**Problem requirements:** Only the lines running from the line with "Click the Verify" to the end of the listing below should be copied, exactly, without pictures.

═════ Data provided ═════

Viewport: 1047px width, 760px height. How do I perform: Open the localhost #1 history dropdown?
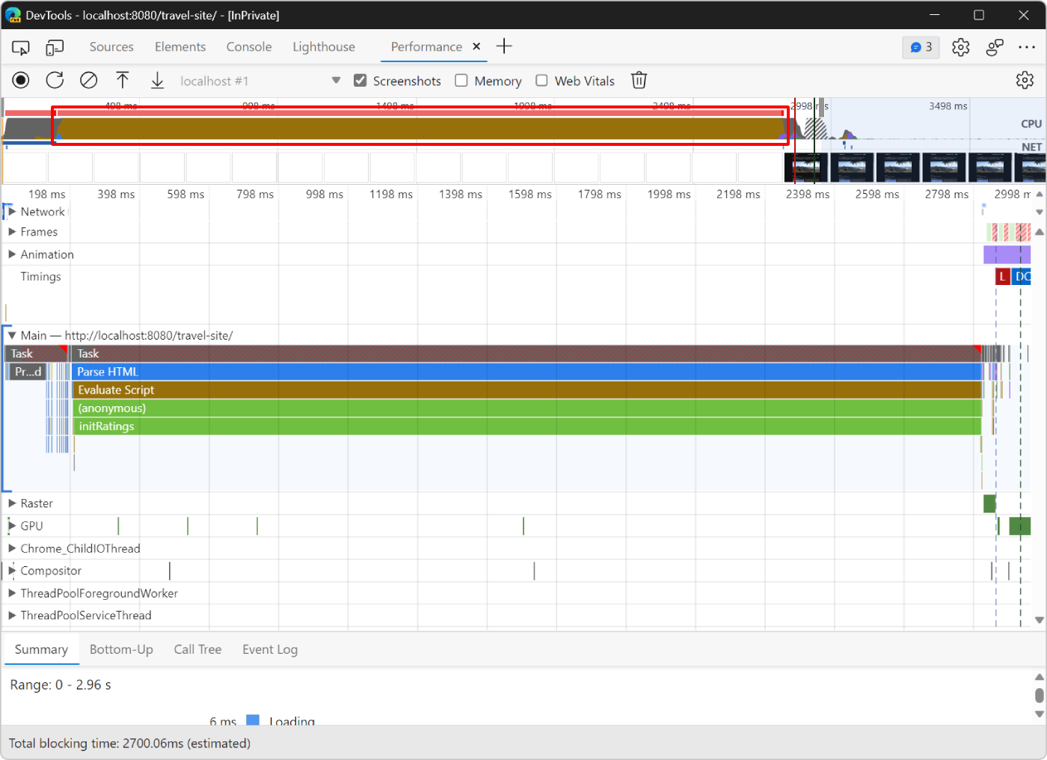click(x=336, y=80)
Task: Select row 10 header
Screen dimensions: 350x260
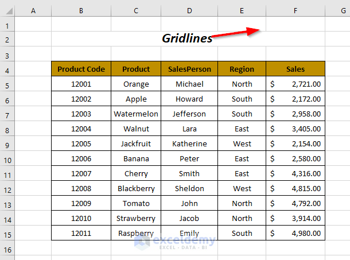Action: (x=7, y=159)
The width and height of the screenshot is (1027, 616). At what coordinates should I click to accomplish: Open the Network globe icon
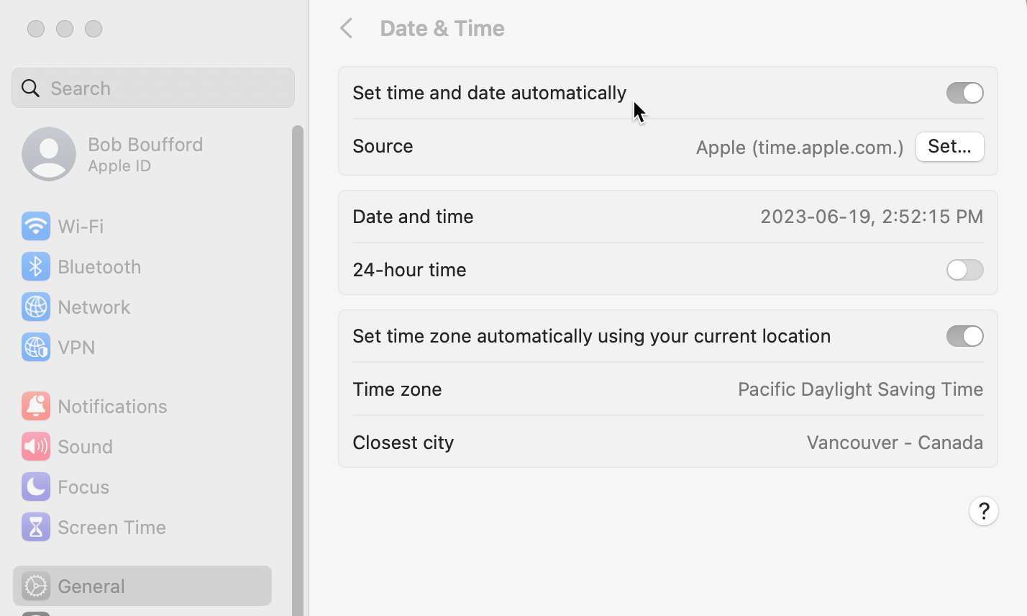35,307
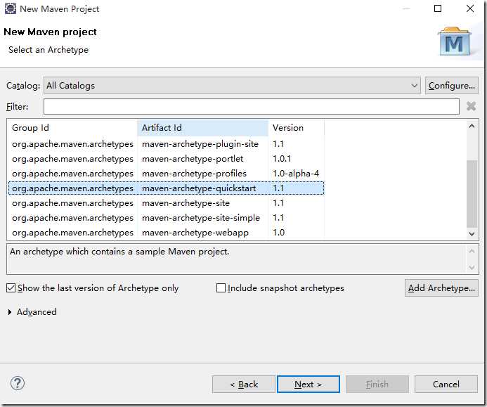
Task: Select the maven-archetype-webapp row
Action: [195, 233]
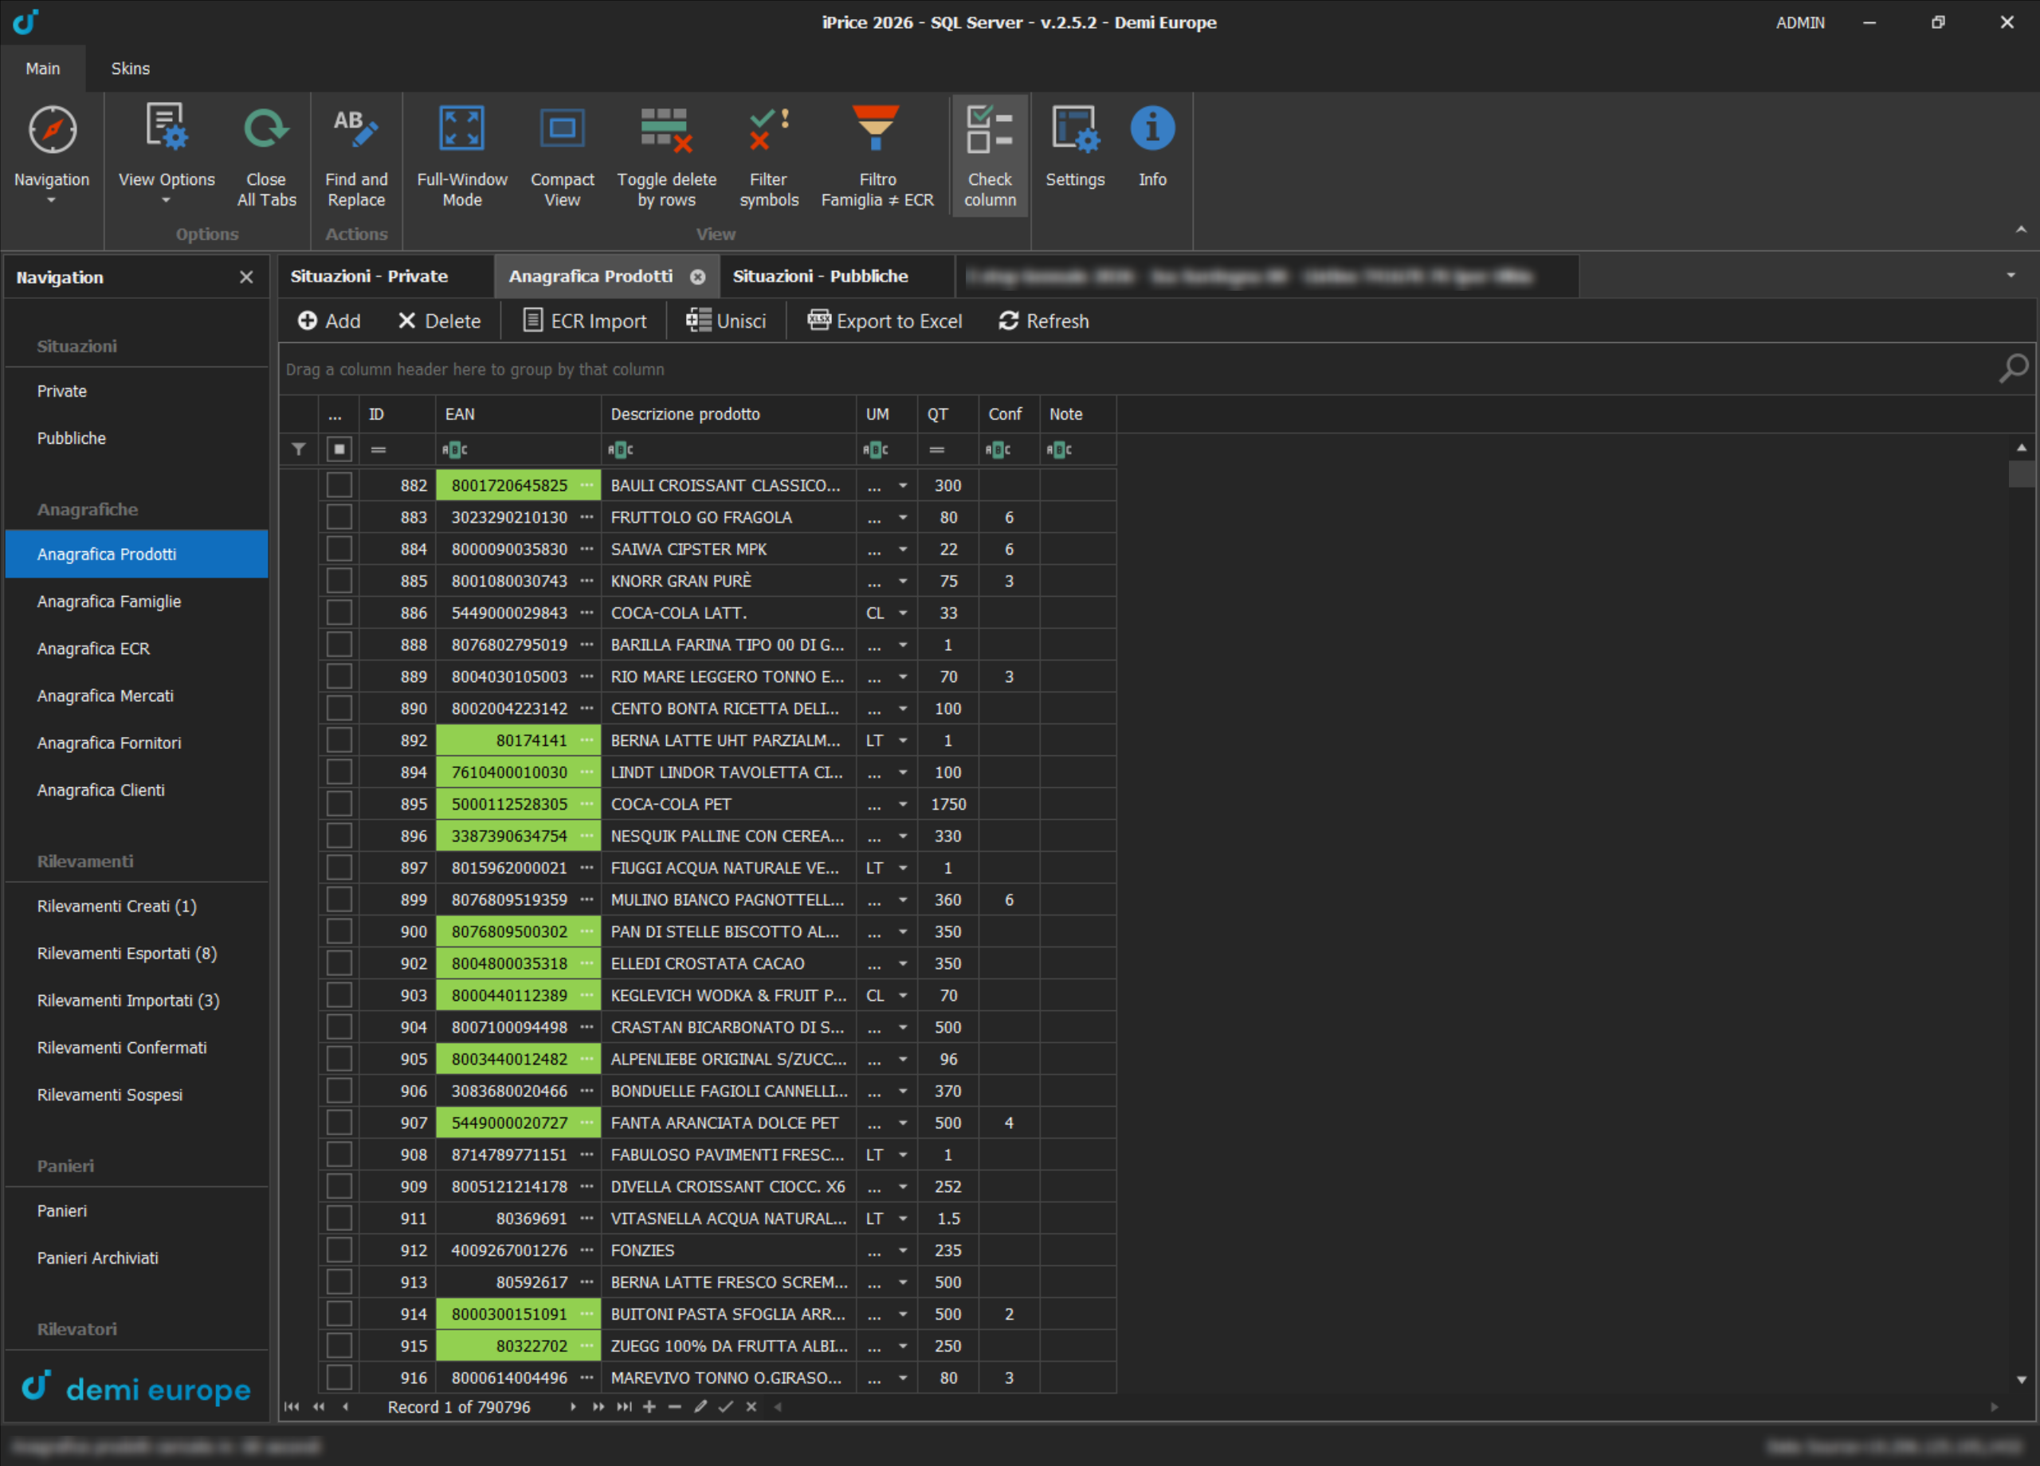Tick the checkbox for FONZIES row
2040x1466 pixels.
(x=339, y=1249)
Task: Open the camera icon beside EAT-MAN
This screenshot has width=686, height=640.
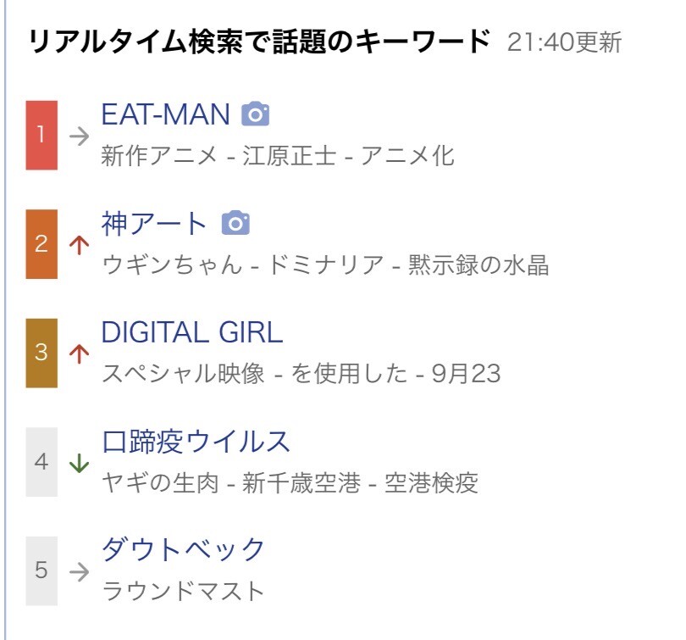Action: pyautogui.click(x=256, y=114)
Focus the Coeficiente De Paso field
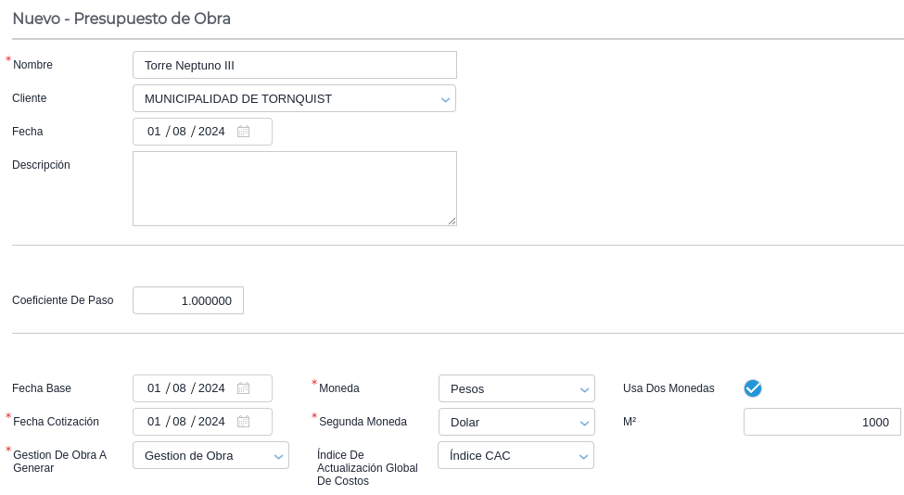Viewport: 904px width, 495px height. pos(188,300)
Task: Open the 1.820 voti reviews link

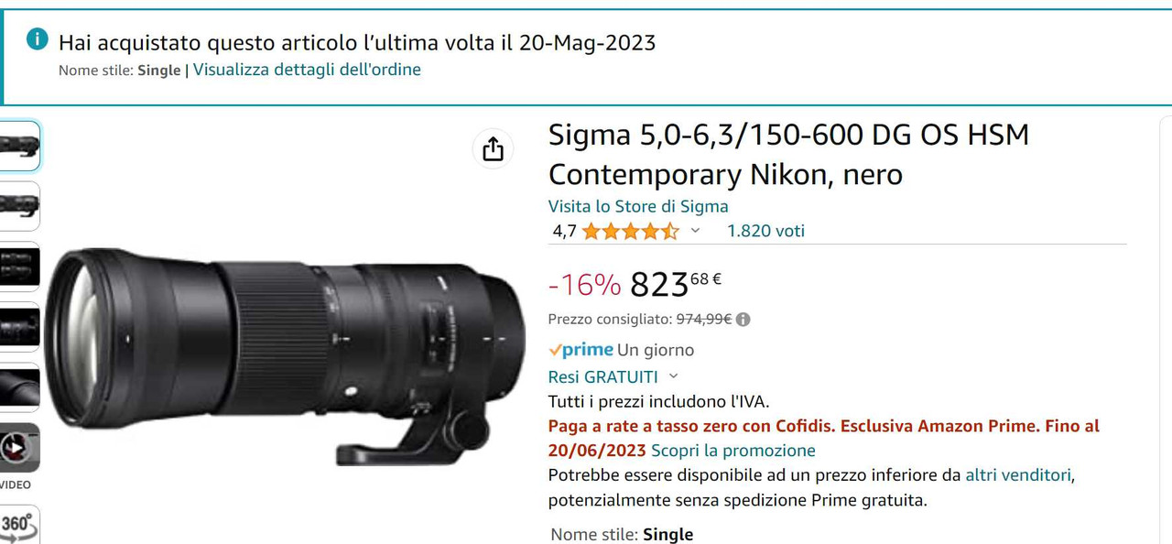Action: (765, 231)
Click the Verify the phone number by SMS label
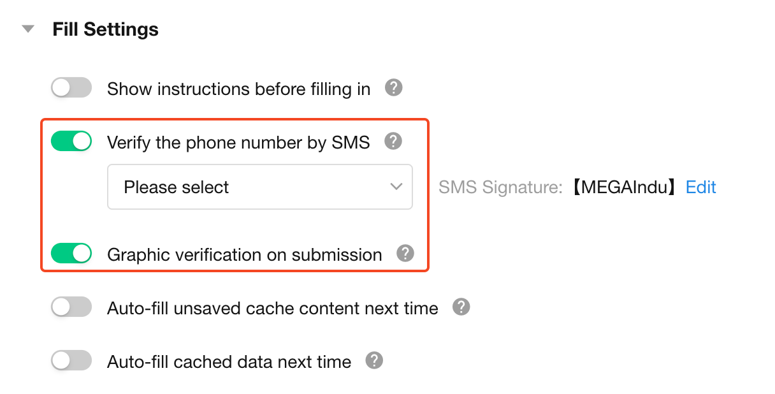 (x=238, y=142)
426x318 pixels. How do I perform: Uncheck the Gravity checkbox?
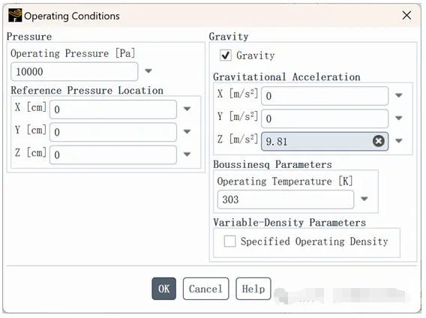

═════

**Exercise output:**
Click the Verify the phone number by SMS label
 (x=238, y=142)
426x318 pixels. How do I perform: Uncheck the Gravity checkbox?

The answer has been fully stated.